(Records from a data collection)
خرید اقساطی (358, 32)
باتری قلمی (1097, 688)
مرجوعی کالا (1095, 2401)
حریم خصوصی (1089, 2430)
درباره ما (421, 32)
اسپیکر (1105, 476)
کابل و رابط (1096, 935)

EXERCISE: Write out every entry word for word.

ANSWER BOX:
خرید اقساطی (358, 32)
باتری قلمی (1097, 688)
مرجوعی کالا (1095, 2401)
حریم خصوصی (1089, 2430)
درباره ما (421, 32)
اسپیکر (1105, 476)
کابل و رابط (1096, 935)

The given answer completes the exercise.